The IPD Annual Index shows that supermarket investment has seen both lower volatility and has outperformed the market. With relatively long leases, strong covenants, good planning consents and strong rental growth potential, foodstore investment has performed well in good market conditions, yet has also proven to offer defensive qualities during the recent economic downturn. It is an investment sector that has come a long way since its infancy in the late 80s / early 90s and now accounts for seven per cent of the IPD All Retail Index.
Total Return (annualised to December 2010) over the last:
3yrs: Standard Shop -1.1% Retail Warehouse -1.0% Standard Office -2.8% Standard Industrial -3.5% Supermarket 6.5%
5yrs: Standard Shop 1.0% Retail Warehouse 0.2% Standard Office 2.5% Standard Industrial 0.6% Supermarket 6.6%
10yrs: Standard Shop 7.3% Retail Warehouse 8.3% Standard Office 6.0% Standard Industrial 6.7% Supermarket 11.6%
30yrs: Standard Shop 9.4% Retail Warehouse 12.0% Standard Office 8.3% Standard Industrial 10.2% Supermarket 11.9%
We are now in a market where just two retailers, Tesco and Asda, already have a joint grocery market share of almost 50 per cent. Add Sainsbury’s and Morrisons to this and the market value total reaches over 75 per cent. As a nation, we are now heavily reliant on these four operators, and their growth is likely to influence future investment performance, even though a large proportion of stores are owner occupied. Looking forward, this growth will be an important driver of the food store market, especially considering the additional stock it will provide to potential investors and new rental evidence.
Some of the main points to consider:
Development Pipeline – Annual construction activity is expected to be in the three to four million sq ft band for the next two to three years. This is approximately twice the retail warehouse park pipeline for the same period. Whilst a large proportion of this space will be developed for owner occupation, there will also be a significant amount of new lettings also coming onto the market, to create new rental evidence and a pipeline of investment stock, especially via development fundings and forward commitments.
Rental Growth – CBRE is predicting annual rental growth of 4.1 per cent per annum over the forecast period 2011 to 2015.
Changing Shopping Patterns – Food retailers are continuing to capture a greater proportion of consumer food and non-food expenditure. With a sharp decline in the supply of both new space and speculative developments in town centres and retail parks remaining constrained, it is likely that food operators will exploit the fact they are on the expansion trail and capture a larger proportion of household spend. Verdict Research predicts that by 2014 supermarkets will take 44 per cent of total retail spend – up from 37.7 per cent in 2004.

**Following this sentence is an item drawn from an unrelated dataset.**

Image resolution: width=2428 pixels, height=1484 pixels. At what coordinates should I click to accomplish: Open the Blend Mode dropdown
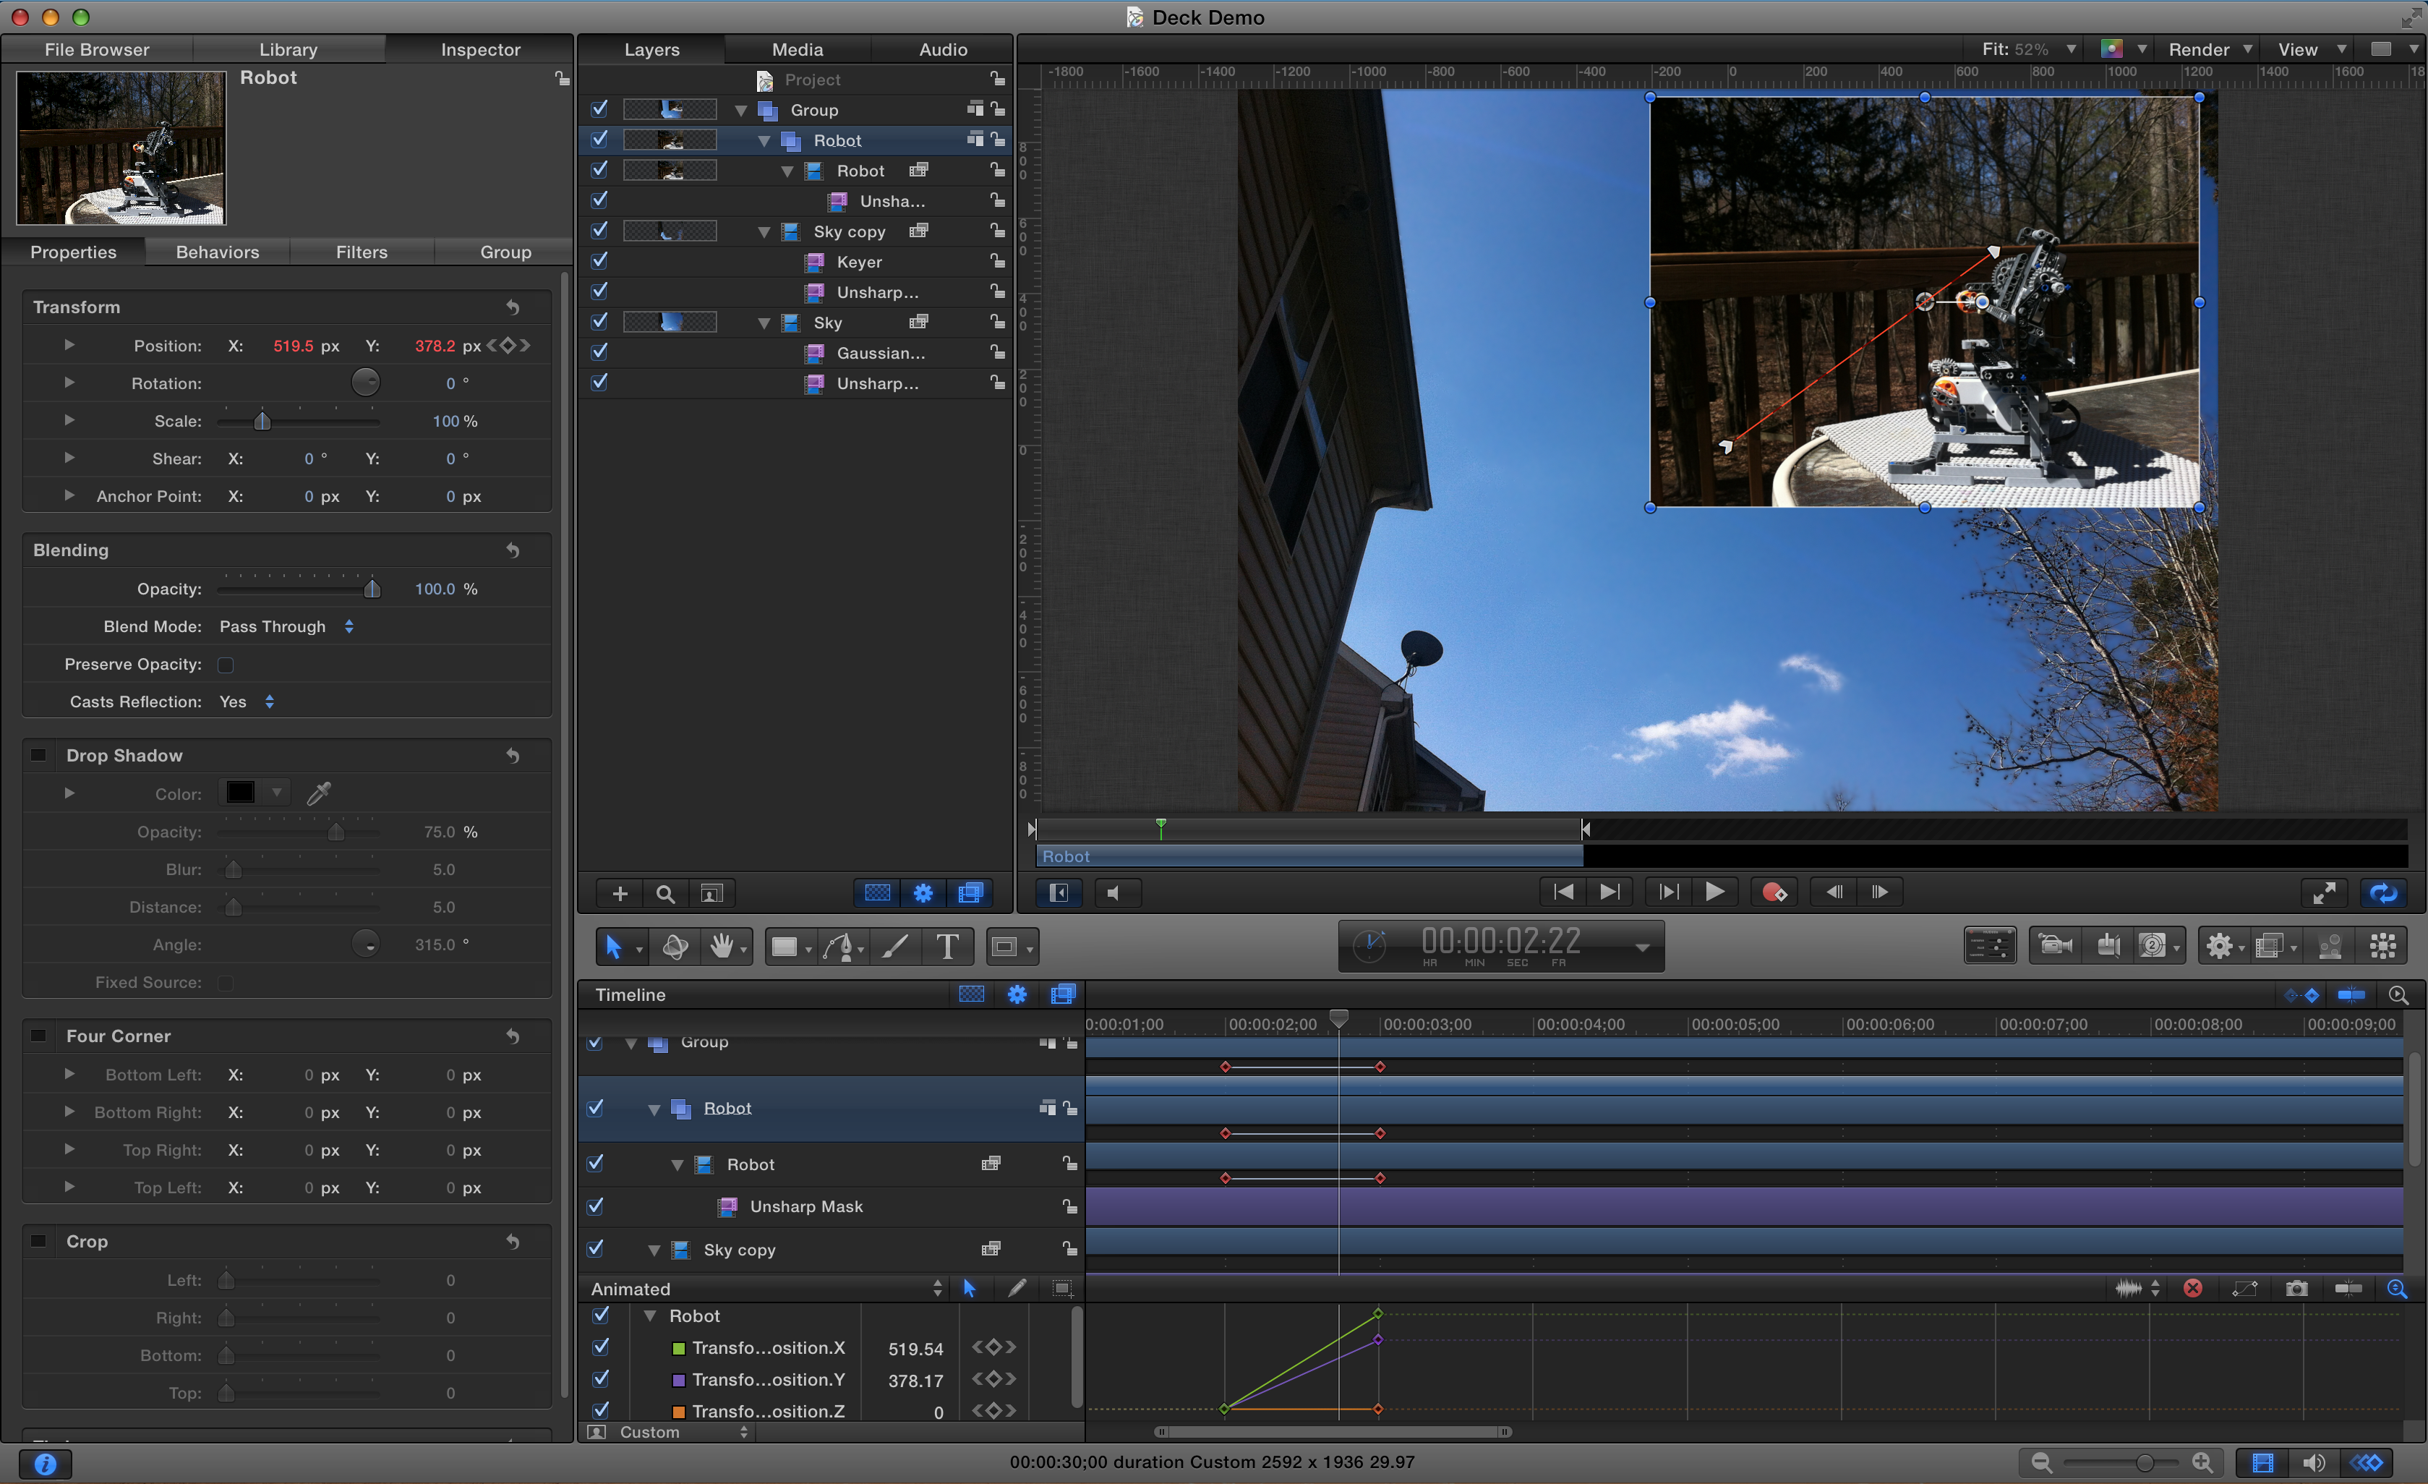pos(286,627)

A further advantage food retailers have is that they are occupying stores that usually benefit from unrestricted retail planning consents. This provides flexibility and a greater ability to adapt store formats and product ranges, depending on consumer demand and shopping patterns at the time. CBRE estimate that there is currently 50 million sq ft of food store space currently allocated to generally higher margin non-food goods (equivalent to 30 Bluewater Shopping Centres). To put this into perspective, the total supply of non-food retail warehousing for the whole of the UK (excluding food stores) is just over 170 million sq ft. Therefore, as the food retailers continue to broaden their offer, shopping patterns will lead consumers increasingly to the dominant food stores - to the detriment of some existing high streets and retail parks. For example, we now buy more childrenswear from supermarkets than anywhere else and some food retailers have recently announced the introduction of footwear concessions and beauty salons into stores.

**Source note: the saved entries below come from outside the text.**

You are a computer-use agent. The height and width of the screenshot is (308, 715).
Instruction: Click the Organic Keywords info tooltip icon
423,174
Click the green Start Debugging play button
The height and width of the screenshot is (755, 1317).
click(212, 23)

Rental Anomaly – When looking at the out–of-town-market, and comparing with non-food retail warehousing, food stores generally have higher build costs and lower site densities, coupled with unrestricted retail consents. For example, if you wanted to hire a car with a faster engine and air conditioning - you would expect to have to pay more; however, there does not seem to be a similar link between food and non-food rents – this is something that should have a stronger correlation and it remains to be seen whether the market will let landlords take advantage of this.
In conclusion, food stores are becoming increasingly dominant in the retail market - both in terms of consumer shopping patterns and as part of an investment portfolio. I am positive about future performance but, as is often the case, there can be divergence in performance with stock selection remaining the backbone to future investment returns. With the occupational market dominated by a limited number of tenants, the approach to stock selection needs to be different to the non-food arena.
To improve the chances of outperformance, investor watch-words should include “trading levels”, “dominance” and “obsolescence”.